Stored data
%%
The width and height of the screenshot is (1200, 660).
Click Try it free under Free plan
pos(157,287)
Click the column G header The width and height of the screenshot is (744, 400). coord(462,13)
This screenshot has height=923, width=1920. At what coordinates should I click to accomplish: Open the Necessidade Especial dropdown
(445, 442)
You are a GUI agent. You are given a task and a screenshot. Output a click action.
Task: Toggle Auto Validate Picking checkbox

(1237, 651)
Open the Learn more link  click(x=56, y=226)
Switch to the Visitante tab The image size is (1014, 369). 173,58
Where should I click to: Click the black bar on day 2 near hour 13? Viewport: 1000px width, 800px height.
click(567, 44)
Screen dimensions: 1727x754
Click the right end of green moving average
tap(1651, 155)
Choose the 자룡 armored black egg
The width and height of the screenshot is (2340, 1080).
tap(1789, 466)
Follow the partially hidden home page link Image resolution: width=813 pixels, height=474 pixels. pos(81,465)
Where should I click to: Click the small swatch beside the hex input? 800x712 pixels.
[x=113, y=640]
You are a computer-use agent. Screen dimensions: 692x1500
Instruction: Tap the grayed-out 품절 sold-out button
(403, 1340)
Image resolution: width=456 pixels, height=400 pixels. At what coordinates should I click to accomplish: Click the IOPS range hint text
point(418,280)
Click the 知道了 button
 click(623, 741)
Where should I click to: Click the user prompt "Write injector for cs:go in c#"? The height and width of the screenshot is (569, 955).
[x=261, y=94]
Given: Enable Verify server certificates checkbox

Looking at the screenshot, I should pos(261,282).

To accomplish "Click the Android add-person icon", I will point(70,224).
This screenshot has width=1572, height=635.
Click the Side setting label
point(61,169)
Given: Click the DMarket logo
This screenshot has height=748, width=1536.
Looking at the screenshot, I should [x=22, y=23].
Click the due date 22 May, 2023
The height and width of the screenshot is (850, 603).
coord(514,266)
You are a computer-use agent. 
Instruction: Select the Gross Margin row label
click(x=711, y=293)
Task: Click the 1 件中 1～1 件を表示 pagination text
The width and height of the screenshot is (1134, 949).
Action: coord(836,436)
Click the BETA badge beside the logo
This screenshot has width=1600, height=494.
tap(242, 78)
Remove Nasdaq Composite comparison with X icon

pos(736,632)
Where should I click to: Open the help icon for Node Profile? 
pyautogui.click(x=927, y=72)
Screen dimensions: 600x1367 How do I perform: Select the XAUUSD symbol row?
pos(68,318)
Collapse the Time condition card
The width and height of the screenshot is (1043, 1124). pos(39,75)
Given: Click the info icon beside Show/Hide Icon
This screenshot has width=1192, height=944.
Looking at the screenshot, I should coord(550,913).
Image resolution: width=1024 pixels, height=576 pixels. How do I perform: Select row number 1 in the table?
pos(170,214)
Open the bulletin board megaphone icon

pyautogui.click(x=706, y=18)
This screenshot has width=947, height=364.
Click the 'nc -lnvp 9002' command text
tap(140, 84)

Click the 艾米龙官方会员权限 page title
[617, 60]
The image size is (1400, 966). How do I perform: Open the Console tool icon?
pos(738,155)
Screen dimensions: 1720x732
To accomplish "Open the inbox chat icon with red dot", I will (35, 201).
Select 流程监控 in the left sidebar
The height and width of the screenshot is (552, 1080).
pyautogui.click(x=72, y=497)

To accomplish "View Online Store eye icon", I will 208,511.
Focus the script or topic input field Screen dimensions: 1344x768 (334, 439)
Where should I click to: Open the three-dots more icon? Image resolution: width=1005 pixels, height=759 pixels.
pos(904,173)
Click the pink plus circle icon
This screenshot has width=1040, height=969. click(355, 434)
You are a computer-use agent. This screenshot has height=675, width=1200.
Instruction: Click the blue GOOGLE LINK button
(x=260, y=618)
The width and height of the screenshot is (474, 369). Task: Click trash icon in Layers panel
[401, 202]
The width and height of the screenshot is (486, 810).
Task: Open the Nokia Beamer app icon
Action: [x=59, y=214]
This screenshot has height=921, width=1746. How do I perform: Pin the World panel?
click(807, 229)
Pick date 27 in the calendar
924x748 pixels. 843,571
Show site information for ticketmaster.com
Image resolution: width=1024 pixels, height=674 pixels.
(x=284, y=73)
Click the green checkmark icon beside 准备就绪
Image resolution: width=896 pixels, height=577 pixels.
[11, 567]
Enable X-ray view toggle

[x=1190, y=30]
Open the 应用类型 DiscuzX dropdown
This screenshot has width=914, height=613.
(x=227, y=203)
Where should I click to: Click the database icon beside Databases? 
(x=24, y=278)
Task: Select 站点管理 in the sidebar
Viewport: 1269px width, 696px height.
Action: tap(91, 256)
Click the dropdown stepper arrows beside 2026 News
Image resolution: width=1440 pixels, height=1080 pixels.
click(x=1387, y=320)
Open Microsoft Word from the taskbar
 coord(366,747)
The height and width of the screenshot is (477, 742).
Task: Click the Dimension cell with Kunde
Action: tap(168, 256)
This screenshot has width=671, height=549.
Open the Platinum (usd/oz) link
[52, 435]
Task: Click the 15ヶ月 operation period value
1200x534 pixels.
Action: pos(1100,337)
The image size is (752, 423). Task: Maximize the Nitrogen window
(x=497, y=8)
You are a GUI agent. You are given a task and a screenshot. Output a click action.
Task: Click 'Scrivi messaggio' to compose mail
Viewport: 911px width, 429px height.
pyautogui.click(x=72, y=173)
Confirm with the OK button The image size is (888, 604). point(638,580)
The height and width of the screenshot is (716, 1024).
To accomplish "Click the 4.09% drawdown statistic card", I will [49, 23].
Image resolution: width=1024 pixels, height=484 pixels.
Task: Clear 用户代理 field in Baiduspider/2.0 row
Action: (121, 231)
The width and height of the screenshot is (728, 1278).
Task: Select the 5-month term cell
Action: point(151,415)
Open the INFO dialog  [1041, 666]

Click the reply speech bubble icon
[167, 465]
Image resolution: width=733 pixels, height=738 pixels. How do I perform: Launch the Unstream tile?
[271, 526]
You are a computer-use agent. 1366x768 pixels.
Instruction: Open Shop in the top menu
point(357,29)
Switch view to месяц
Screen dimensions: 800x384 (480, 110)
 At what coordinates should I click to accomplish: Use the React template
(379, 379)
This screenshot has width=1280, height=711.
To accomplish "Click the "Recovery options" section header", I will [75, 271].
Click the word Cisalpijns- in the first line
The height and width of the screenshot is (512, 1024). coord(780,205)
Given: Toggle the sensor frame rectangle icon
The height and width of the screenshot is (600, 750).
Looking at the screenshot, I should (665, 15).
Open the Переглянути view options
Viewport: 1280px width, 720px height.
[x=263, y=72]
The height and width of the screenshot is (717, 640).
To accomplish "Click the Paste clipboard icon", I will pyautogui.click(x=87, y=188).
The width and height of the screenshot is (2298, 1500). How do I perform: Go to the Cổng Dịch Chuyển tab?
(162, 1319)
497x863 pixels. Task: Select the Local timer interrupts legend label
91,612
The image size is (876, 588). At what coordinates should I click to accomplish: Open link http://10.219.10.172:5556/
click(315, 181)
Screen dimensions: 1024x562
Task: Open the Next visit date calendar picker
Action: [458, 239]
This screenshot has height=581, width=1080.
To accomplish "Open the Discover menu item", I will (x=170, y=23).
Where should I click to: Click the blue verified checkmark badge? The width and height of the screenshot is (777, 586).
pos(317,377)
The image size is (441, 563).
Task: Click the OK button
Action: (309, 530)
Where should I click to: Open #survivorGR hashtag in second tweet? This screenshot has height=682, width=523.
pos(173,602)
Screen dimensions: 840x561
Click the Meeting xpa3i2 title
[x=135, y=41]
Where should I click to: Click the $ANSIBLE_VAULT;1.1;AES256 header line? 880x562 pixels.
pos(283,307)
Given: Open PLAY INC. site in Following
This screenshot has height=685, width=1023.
%%
→ **What you have to do**:
Each entry must be set down exactly as it appears.

→ **Answer to this task**:
The width and height of the screenshot is (1200, 660).
Click Try it free under Free plan
pos(157,287)
Click the column G header The width and height of the screenshot is (744, 400). coord(462,13)
This screenshot has height=923, width=1920. At what coordinates should I click to accomplish: Open the Necessidade Especial dropdown
(445, 442)
You are a GUI agent. You are given a task and a screenshot. Output a click action.
Task: Toggle Auto Validate Picking checkbox

(1237, 651)
Open the Learn more link  click(x=56, y=226)
Switch to the Visitante tab The image size is (1014, 369). 173,58
Where should I click to: Click the black bar on day 2 near hour 13? Viewport: 1000px width, 800px height.
click(567, 44)
Screen dimensions: 1727x754
Click the right end of green moving average
tap(1651, 155)
Choose the 자룡 armored black egg
The width and height of the screenshot is (2340, 1080).
tap(1789, 466)
Follow the partially hidden home page link Image resolution: width=813 pixels, height=474 pixels. pos(81,465)
Where should I click to: Click the small swatch beside the hex input? 800x712 pixels.
[x=113, y=640]
You are a computer-use agent. Screen dimensions: 692x1500
Instruction: Tap the grayed-out 품절 sold-out button
(403, 1340)
Image resolution: width=456 pixels, height=400 pixels. At what coordinates should I click to accomplish: Click the IOPS range hint text
point(418,280)
Click the 知道了 button
 click(623, 741)
Where should I click to: Click the user prompt "Write injector for cs:go in c#"? The height and width of the screenshot is (569, 955).
[x=261, y=94]
Given: Enable Verify server certificates checkbox

Looking at the screenshot, I should pos(261,282).

To accomplish "Click the Android add-person icon", I will point(70,224).
This screenshot has width=1572, height=635.
Click the Side setting label
point(61,169)
Given: Click the DMarket logo
This screenshot has height=748, width=1536.
Looking at the screenshot, I should [x=22, y=23].
Click the due date 22 May, 2023
The height and width of the screenshot is (850, 603).
coord(514,266)
You are a computer-use agent. 
Instruction: Select the Gross Margin row label
click(x=711, y=293)
Task: Click the 1 件中 1～1 件を表示 pagination text
The width and height of the screenshot is (1134, 949).
Action: coord(836,436)
Click the BETA badge beside the logo
This screenshot has width=1600, height=494.
tap(242, 78)
Remove Nasdaq Composite comparison with X icon

pos(736,632)
Where should I click to: Open the help icon for Node Profile? 
pyautogui.click(x=927, y=72)
Screen dimensions: 600x1367 How do I perform: Select the XAUUSD symbol row?
pos(68,318)
Collapse the Time condition card
The width and height of the screenshot is (1043, 1124). pos(39,75)
Given: Click the info icon beside Show/Hide Icon
This screenshot has width=1192, height=944.
Looking at the screenshot, I should coord(550,913).
Image resolution: width=1024 pixels, height=576 pixels. How do I perform: Select row number 1 in the table?
pos(170,214)
Open the bulletin board megaphone icon

pyautogui.click(x=706, y=18)
This screenshot has width=947, height=364.
Click the 'nc -lnvp 9002' command text
tap(140, 84)

Click the 艾米龙官方会员权限 page title
[617, 60]
The image size is (1400, 966). How do I perform: Open the Console tool icon?
pos(738,155)
Screen dimensions: 1720x732
To accomplish "Open the inbox chat icon with red dot", I will (35, 201).
Select 流程监控 in the left sidebar
The height and width of the screenshot is (552, 1080).
pyautogui.click(x=72, y=497)

To accomplish "View Online Store eye icon", I will 208,511.
Focus the script or topic input field Screen dimensions: 1344x768 (334, 439)
Where should I click to: Open the three-dots more icon? Image resolution: width=1005 pixels, height=759 pixels.
pos(904,173)
Click the pink plus circle icon
This screenshot has width=1040, height=969. click(355, 434)
You are a computer-use agent. This screenshot has height=675, width=1200.
Instruction: Click the blue GOOGLE LINK button
(x=260, y=618)
The width and height of the screenshot is (474, 369). Task: Click trash icon in Layers panel
[401, 202]
The width and height of the screenshot is (486, 810).
Task: Open the Nokia Beamer app icon
Action: [x=59, y=214]
This screenshot has height=921, width=1746. How do I perform: Pin the World panel?
click(807, 229)
Pick date 27 in the calendar
924x748 pixels. 843,571
Show site information for ticketmaster.com
Image resolution: width=1024 pixels, height=674 pixels.
(x=284, y=73)
Click the green checkmark icon beside 准备就绪
Image resolution: width=896 pixels, height=577 pixels.
[11, 567]
Enable X-ray view toggle

[x=1190, y=30]
Open the 应用类型 DiscuzX dropdown
This screenshot has width=914, height=613.
(x=227, y=203)
Where should I click to: Click the database icon beside Databases? 
(x=24, y=278)
Task: Select 站点管理 in the sidebar
Viewport: 1269px width, 696px height.
Action: tap(91, 256)
Click the dropdown stepper arrows beside 2026 News
Image resolution: width=1440 pixels, height=1080 pixels.
click(x=1387, y=320)
Open Microsoft Word from the taskbar
 coord(366,747)
The height and width of the screenshot is (477, 742).
Task: Click the Dimension cell with Kunde
Action: tap(168, 256)
This screenshot has width=671, height=549.
Open the Platinum (usd/oz) link
[52, 435]
Task: Click the 15ヶ月 operation period value
1200x534 pixels.
Action: pos(1100,337)
The image size is (752, 423). Task: Maximize the Nitrogen window
(x=497, y=8)
You are a GUI agent. You are given a task and a screenshot. Output a click action.
Task: Click 'Scrivi messaggio' to compose mail
Viewport: 911px width, 429px height.
pyautogui.click(x=72, y=173)
Confirm with the OK button The image size is (888, 604). point(638,580)
The height and width of the screenshot is (716, 1024).
To accomplish "Click the 4.09% drawdown statistic card", I will [49, 23].
Image resolution: width=1024 pixels, height=484 pixels.
Task: Clear 用户代理 field in Baiduspider/2.0 row
Action: (121, 231)
The width and height of the screenshot is (728, 1278).
Task: Select the 5-month term cell
Action: point(151,415)
Open the INFO dialog  [1041, 666]

Click the reply speech bubble icon
[167, 465]
Image resolution: width=733 pixels, height=738 pixels. How do I perform: Launch the Unstream tile?
[271, 526]
You are a computer-use agent. 1366x768 pixels.
Instruction: Open Shop in the top menu
point(357,29)
Switch view to месяц
Screen dimensions: 800x384 (480, 110)
 At what coordinates should I click to accomplish: Use the React template
(379, 379)
This screenshot has width=1280, height=711.
To accomplish "Click the "Recovery options" section header", I will [75, 271].
Click the word Cisalpijns- in the first line
The height and width of the screenshot is (512, 1024). coord(780,205)
Given: Toggle the sensor frame rectangle icon
The height and width of the screenshot is (600, 750).
Looking at the screenshot, I should (665, 15).
Open the Переглянути view options
Viewport: 1280px width, 720px height.
[x=263, y=72]
The height and width of the screenshot is (717, 640).
To accomplish "Click the Paste clipboard icon", I will pyautogui.click(x=87, y=188).
The width and height of the screenshot is (2298, 1500). How do I perform: Go to the Cổng Dịch Chuyển tab?
(162, 1319)
497x863 pixels. Task: Select the Local timer interrupts legend label
91,612
The image size is (876, 588). At what coordinates should I click to accomplish: Open link http://10.219.10.172:5556/
click(315, 181)
Screen dimensions: 1024x562
Task: Open the Next visit date calendar picker
Action: [458, 239]
This screenshot has height=581, width=1080.
To accomplish "Open the Discover menu item", I will (x=170, y=23).
Where should I click to: Click the blue verified checkmark badge? The width and height of the screenshot is (777, 586).
pos(317,377)
The image size is (441, 563).
Task: Click the OK button
Action: (309, 530)
Where should I click to: Open #survivorGR hashtag in second tweet? This screenshot has height=682, width=523.
pos(173,602)
Screen dimensions: 840x561
Click the Meeting xpa3i2 title
[x=135, y=41]
Where should I click to: Click the $ANSIBLE_VAULT;1.1;AES256 header line? 880x562 pixels.
pos(283,307)
Given: Open PLAY INC. site in Following
This screenshot has height=685, width=1023.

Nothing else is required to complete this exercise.